"""

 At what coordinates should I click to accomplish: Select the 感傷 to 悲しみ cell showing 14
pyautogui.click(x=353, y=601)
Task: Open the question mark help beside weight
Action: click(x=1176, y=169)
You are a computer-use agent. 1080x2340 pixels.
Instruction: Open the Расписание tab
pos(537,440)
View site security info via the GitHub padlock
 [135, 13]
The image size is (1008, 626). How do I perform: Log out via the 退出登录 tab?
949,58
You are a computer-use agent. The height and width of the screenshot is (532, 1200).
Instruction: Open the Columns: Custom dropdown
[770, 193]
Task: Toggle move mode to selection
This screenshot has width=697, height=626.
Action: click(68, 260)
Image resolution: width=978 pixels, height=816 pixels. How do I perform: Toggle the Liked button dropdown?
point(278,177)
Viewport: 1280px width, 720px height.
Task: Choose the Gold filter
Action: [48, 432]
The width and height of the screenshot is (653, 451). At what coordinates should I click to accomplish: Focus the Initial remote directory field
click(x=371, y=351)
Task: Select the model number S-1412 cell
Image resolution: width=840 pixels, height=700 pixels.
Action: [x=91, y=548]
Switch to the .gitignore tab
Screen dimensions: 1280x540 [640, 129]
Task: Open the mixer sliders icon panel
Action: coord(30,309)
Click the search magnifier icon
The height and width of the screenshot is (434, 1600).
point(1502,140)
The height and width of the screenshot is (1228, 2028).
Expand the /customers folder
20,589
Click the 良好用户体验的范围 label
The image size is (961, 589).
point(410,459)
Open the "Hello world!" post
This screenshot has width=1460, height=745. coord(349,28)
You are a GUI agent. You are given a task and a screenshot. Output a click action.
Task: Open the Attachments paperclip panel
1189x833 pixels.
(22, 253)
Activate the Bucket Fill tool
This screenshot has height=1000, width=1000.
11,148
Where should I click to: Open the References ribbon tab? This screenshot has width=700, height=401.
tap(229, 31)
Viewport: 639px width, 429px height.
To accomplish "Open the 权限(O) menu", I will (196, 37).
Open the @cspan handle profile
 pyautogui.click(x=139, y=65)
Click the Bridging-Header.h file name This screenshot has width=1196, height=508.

"""

• _WHAT THE TASK ASKS_:
Output the full listing above once again, verbatim.

• _WRITTEN RESPONSE_:
 At what coordinates should I click to accomplish: Select the 感傷 to 悲しみ cell showing 14
pyautogui.click(x=353, y=601)
Task: Open the question mark help beside weight
Action: click(x=1176, y=169)
You are a computer-use agent. 1080x2340 pixels.
Instruction: Open the Расписание tab
pos(537,440)
View site security info via the GitHub padlock
 [135, 13]
The image size is (1008, 626). How do I perform: Log out via the 退出登录 tab?
949,58
You are a computer-use agent. The height and width of the screenshot is (532, 1200).
Instruction: Open the Columns: Custom dropdown
[770, 193]
Task: Toggle move mode to selection
This screenshot has width=697, height=626.
Action: click(68, 260)
Image resolution: width=978 pixels, height=816 pixels. How do I perform: Toggle the Liked button dropdown?
point(278,177)
Viewport: 1280px width, 720px height.
Task: Choose the Gold filter
Action: [48, 432]
The width and height of the screenshot is (653, 451). At what coordinates should I click to accomplish: Focus the Initial remote directory field
click(x=371, y=351)
Task: Select the model number S-1412 cell
Image resolution: width=840 pixels, height=700 pixels.
Action: [x=91, y=548]
Switch to the .gitignore tab
Screen dimensions: 1280x540 [640, 129]
Task: Open the mixer sliders icon panel
Action: coord(30,309)
Click the search magnifier icon
The height and width of the screenshot is (434, 1600).
point(1502,140)
The height and width of the screenshot is (1228, 2028).
Expand the /customers folder
20,589
Click the 良好用户体验的范围 label
The image size is (961, 589).
point(410,459)
Open the "Hello world!" post
This screenshot has width=1460, height=745. coord(349,28)
You are a GUI agent. You are given a task and a screenshot. Output a click action.
Task: Open the Attachments paperclip panel
1189x833 pixels.
(22, 253)
Activate the Bucket Fill tool
This screenshot has height=1000, width=1000.
11,148
Where should I click to: Open the References ribbon tab? This screenshot has width=700, height=401.
tap(229, 31)
Viewport: 639px width, 429px height.
To accomplish "Open the 权限(O) menu", I will (196, 37).
Open the @cspan handle profile
 pyautogui.click(x=139, y=65)
Click the Bridging-Header.h file name This screenshot has width=1196, height=508.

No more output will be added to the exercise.